In Cultus 6 David Crystal said ''I don't expect my translator to be a mind-reader [...] knowing about the presuppositions and intentions underlying the utterances made by the participants''. Issues 7 and 8 will focus on this very point.

Issue 7 (2014) includes a conversation between Jeremy Munday and Yves Gambier and focuses on the translator.

Issue 8 (2015) begins with a conversation between Sandra Hale (community interpreting specialist) and Tony Liddicoat (interculturalist), and will focus on the interpreter.

To what extent do we agree or disagree with Crystal? Why should (or should not) interpreters know about and account for presuppositions and intentions of the client - particularly those based on intercultural issues?

We would like contributions that focus on these issues, and in particular on these other (non) professionals such as the volunteers (friends and family, child interpreters), the 'cowboy' subject specialists with some foreign language (or cultural) understanding; cultural mediators, …

How important are these ad hoc interpreters, and what sort of job are they doing? Can they be independent and objective, and at the same time mediate and possibly advocate?

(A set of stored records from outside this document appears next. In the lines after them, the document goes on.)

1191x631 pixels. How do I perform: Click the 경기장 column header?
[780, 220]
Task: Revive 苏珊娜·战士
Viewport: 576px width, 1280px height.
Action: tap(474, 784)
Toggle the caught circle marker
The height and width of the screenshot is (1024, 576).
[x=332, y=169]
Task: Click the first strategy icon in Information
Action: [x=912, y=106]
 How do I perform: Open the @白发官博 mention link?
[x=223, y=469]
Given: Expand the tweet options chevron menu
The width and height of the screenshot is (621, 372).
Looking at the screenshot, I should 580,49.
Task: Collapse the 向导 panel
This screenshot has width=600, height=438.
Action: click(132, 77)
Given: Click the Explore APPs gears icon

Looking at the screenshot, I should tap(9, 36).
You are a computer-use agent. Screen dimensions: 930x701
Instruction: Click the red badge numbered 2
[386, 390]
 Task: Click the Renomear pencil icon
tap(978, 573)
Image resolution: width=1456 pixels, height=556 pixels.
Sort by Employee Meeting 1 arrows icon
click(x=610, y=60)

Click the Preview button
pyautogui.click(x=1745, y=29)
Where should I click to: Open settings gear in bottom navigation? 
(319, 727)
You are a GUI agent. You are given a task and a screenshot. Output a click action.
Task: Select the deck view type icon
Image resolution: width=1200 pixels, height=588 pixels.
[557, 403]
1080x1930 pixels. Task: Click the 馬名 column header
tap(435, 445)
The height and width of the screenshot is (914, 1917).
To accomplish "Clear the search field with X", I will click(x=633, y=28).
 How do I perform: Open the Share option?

Also what, if any, difference is there between the emerging groups and ''interpreters''; and what should the profession be doing about accounting for the unsaid, for the presuppositions and intentions underlying the utterances? The problem is crucial for all, from community/social to business/legal interpreters.

If there are moments or contexts where the interpreter can (or should) intervene, then could the term ''transcreation'' ever be used to talk about interpreting? To what extent can or should the go-between create or mediate? What are the dangers if they do? What are the dangers if they don't? And if they shouldn't mediate, is there another professional figure who should be available to do that job? And in which case what of the interpreters' future?

Cultus: double-blind review, MLA/IATIS/TSB indexed.